By Dan Prochilo
Sued for allegedly helping a Palestinian terrorist group execute an attack, Bank of China Ltd. saw its subpoena of an Israeli bank quashed Tuesday by a New York federal judge, who said the request placed too great a burden on a bank that wasn’t involved in the case.
Accused of supporting Palestine Islamic Jihad by processing wire transfers for the organization despite a warning from Israeli intelligence officials, BOC subpoenaed Bank Hapoalim BM for information BOC hoped would show that Israeli authorities had not raised a red flag about the transactions. But U.S. Magistrate Judge Gabriel Gorenstein ruled that BOC’s request would have required Hapoalim to go to unreasonable lengths to send one of its employees to New York for a deposition.
“Here, there is no evidence disputing Hapoalim’s contention that none of its employees who live and work in New York have any knowledge of the information sought by the subpoena,” Judge Gorenstein said. “Thus, in order to produce a knowledgeable designee for the deposition, Hapoalim would presumably have to send an employee from Israel to New York, a distance much greater than 100 miles, a result plainly barred by case law.”

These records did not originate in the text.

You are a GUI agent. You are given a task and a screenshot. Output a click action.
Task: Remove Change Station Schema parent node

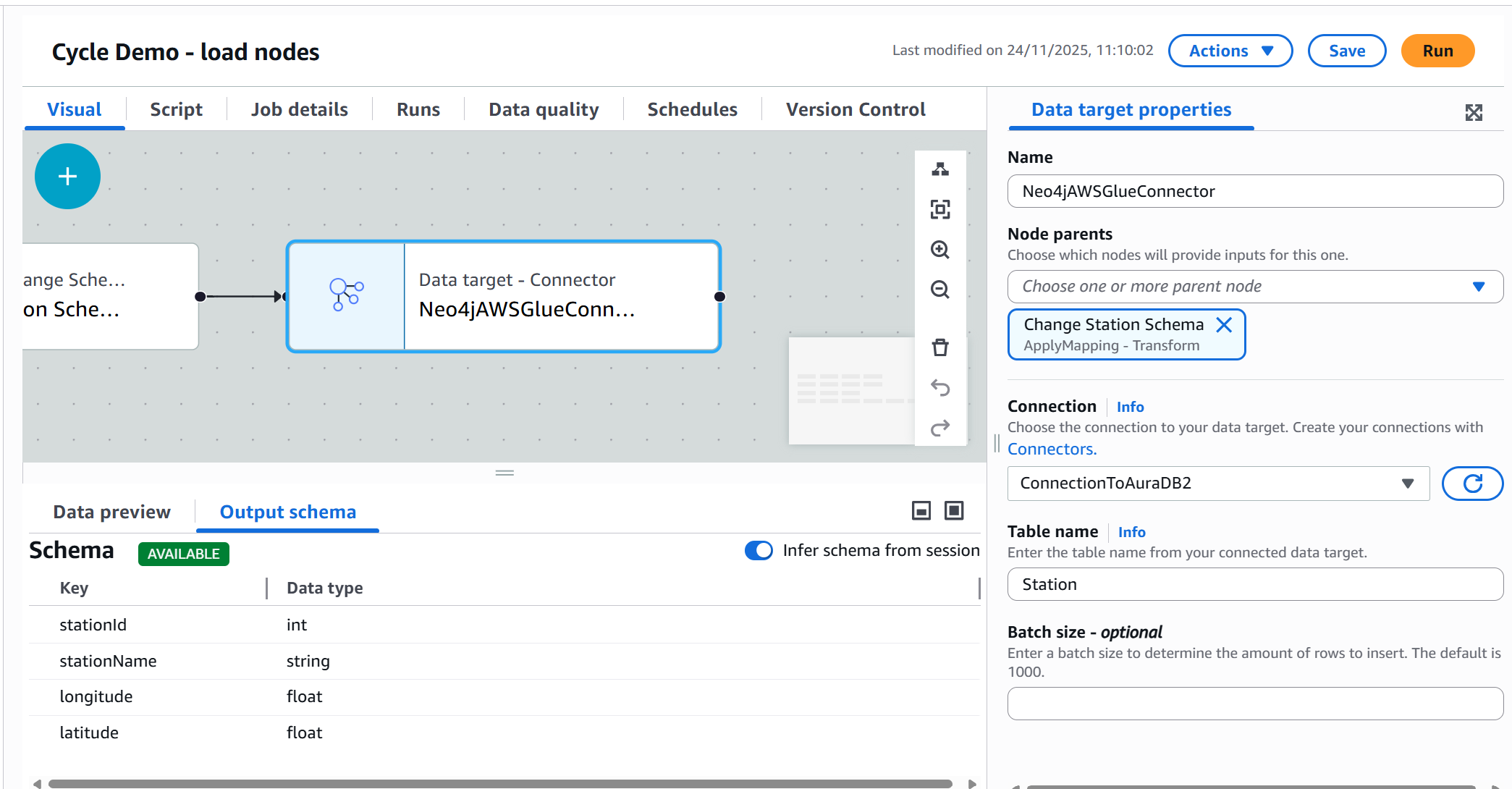click(1224, 325)
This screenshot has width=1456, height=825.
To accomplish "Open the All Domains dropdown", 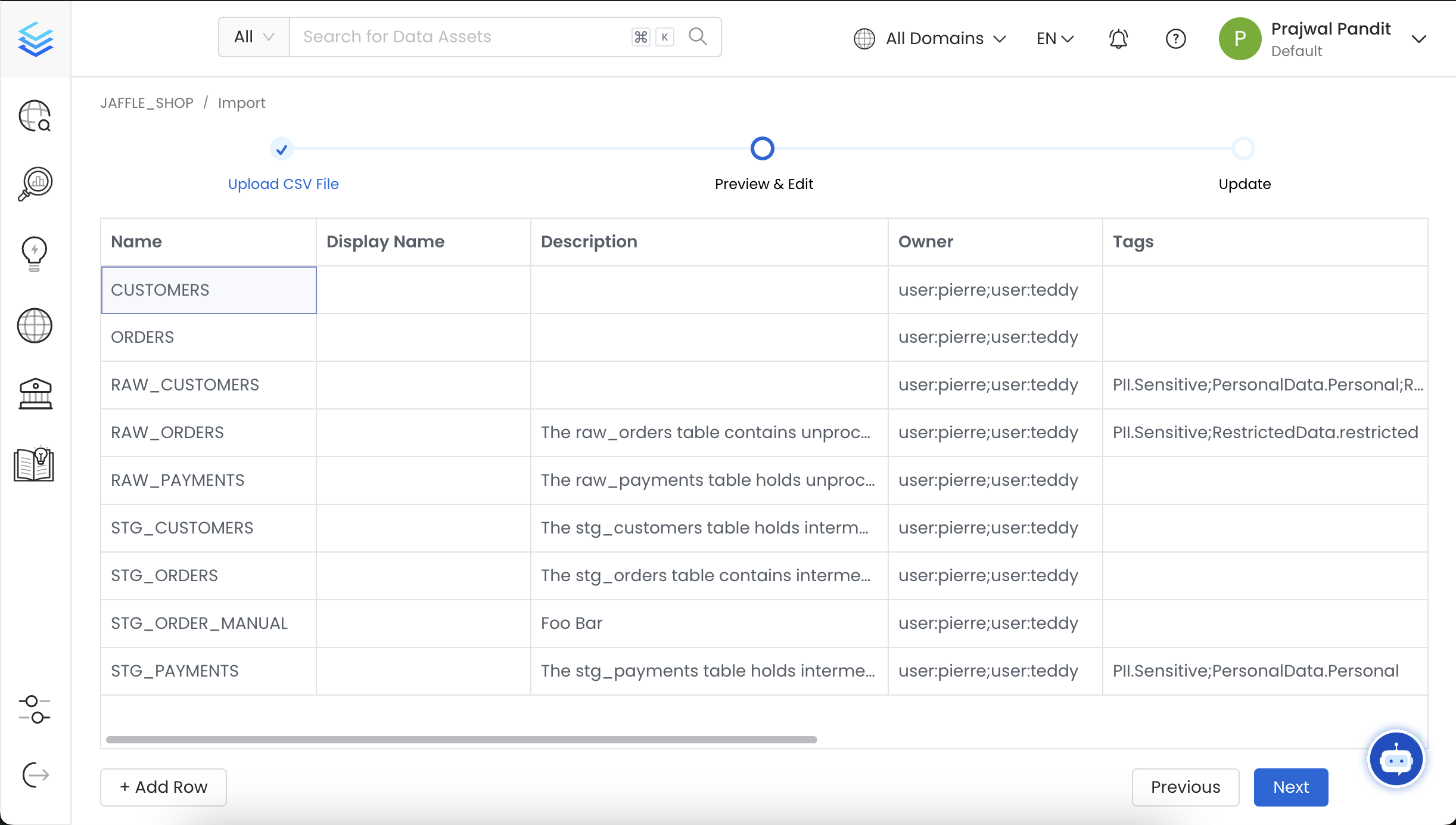I will tap(932, 38).
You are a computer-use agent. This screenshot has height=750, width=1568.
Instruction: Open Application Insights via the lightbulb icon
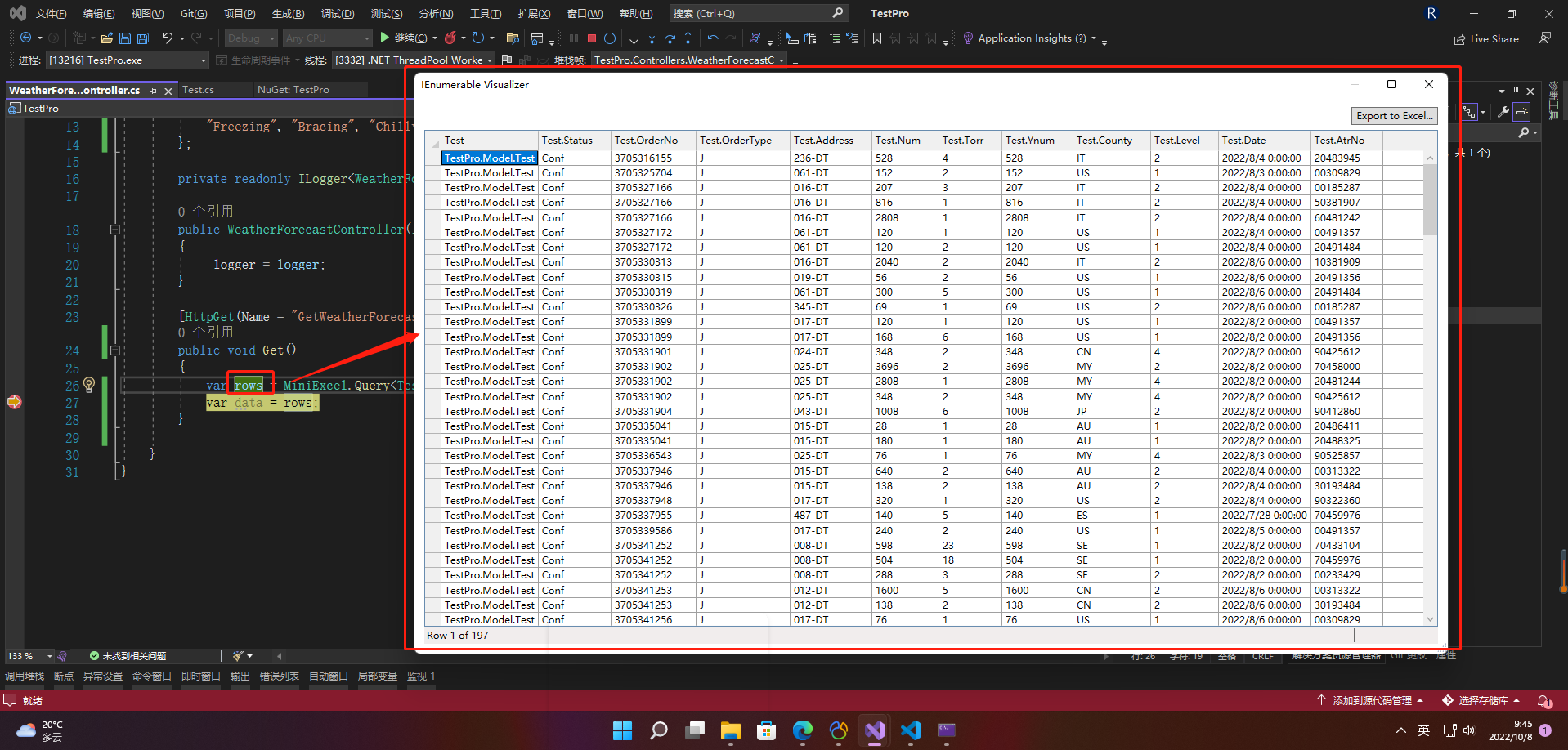[x=967, y=38]
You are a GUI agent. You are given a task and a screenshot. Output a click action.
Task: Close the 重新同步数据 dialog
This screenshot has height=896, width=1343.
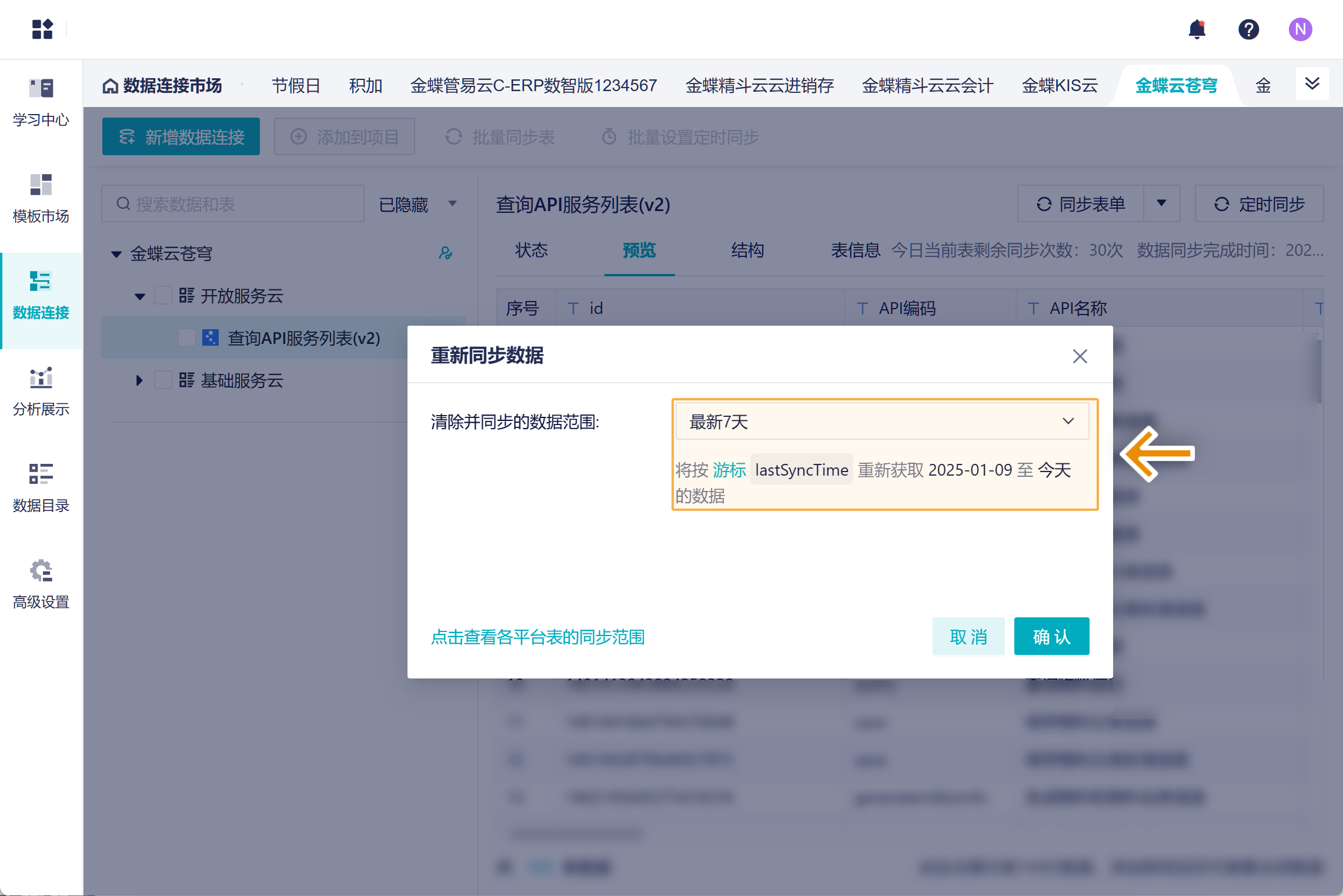pyautogui.click(x=1080, y=356)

According to their February 2011 suit against the BOC, plaintiffs Sheryl, Yekutiel, Amanda and Abraham Wultz alleged that the bank provided material support to PIJ by processing numerous transactions for the group that enabled it to carry out an April 17, 2006, suicide bombing in Israel.
The PIJ-orchestrated bombing of a Tel Aviv restaurant killed 11 people, including Yekutiel and Sheryl Wultz’s 16-year-old son Daniel, and left Yekutiel Wultz and roughly 59 others with serious injuries.
BOC carried out “dozens of wire transfers totaling several million dollars” to a senior PIJ operative, Said al-Shurafa, and the funding was used to facilitate the bombing, the complaint said.
But the bank says the bereaved family has no evidence it permitted those transfers knowing they had any connection to the jihadist group, and it is therefore not liable for the tragedy. The Wultzes, however, say Israeli counterterrorism officials met with bank representatives a year before the attack, to alert them that wire transfers were being made into al-Shurafa’s BOC account.
In an effort to prove it never received such a heads-up from the intelligence community, BOC subpoenaed Hapoalim for any documents relating to transactions it might have processed involving al-Shurafa.
BOC was hoping that its document request would turn up evidence showing the Israeli government didn’t forewarn Hapoalim that it was likely processing transactions for PIJ, reasoning that if counterterrorism officials in Israel weren’t warning banks on their own soil, they probably weren’t letting Chinese banks know about similar suspicious activity either, Judge Gorenstein’s order stated.
After Hapoalim turned over transaction records, BOC filed another subpoena, which like the first one was served on the bank’s New York office. BOC asked Hapoalim for a large amount of additional information, such as an explanation of the circumstances around transactions involving al-Shurafa that Hapoalim had carried out, a detail of any communications Hapoalim had with the Israeli government about the transfers, and an explanation of how the Israeli government communicates information on terrorist groups to Hapoalim.
But on Aug. 12 the Israeli bank moved to quash the second subpoena, saying the transactions in question had no connection to its New York branch and employees there had no knowledge of and couldn’t testify about bank policies in Israel or exchanges of information between bank personnel and the Israeli government. Hapoalim also urged the court to toss the discovery request because it would compel the bank to hand over information in violation of Israel’s confidentiality laws.
Judge Gorenstein sided with Hapoalim, saying the request would require the bank to send an employee from Israel to New York to be deposed, violating a federal rule designed to prevent nonparties to a lawsuit from being “subjected to excessive discovery burdens in litigation in which they have little or no interest.” Federal Rule of Civil Procedure 45(c) requires courts to quash subpoenas that would require third parties to travel more than 100 miles to fulfill the requests, the judge pointed out.
The judge also rejected BOC’s contention that Hapoalim should be required to “educate” someone in New York so he or she could answer the questions raised by the subpoena, saying “the topics that would be the subject of BOC’s proposed ‘education’ exercise have nothing to do with the New York branch,” are “extensive in scope” and would place an undue burden on the bank.
Representatives for the parties could not be immediately reached for comment Wednesday.
The Wultzes are represented by Lee S. Wolosky, Steven I. Froot, Marilyn C. Kunstler and Jaime Sneider of Boies Schiller & Flexner LLP.
BOC is represented by Mitchell R. Berger, Alan T. Dickey, James E. Tyrell Jr., and Elissa J. Glasband of Patton Boggs LLP.
Hapoalim is represented by Carol M. Goodman and Janice I. Goldberg of Herrick Feinstein LLP.
The case is Wultz et al. v. Bank of China Ltd., case number 1:11-cv-01266, in the U.S. District Court for the Southern District of New York.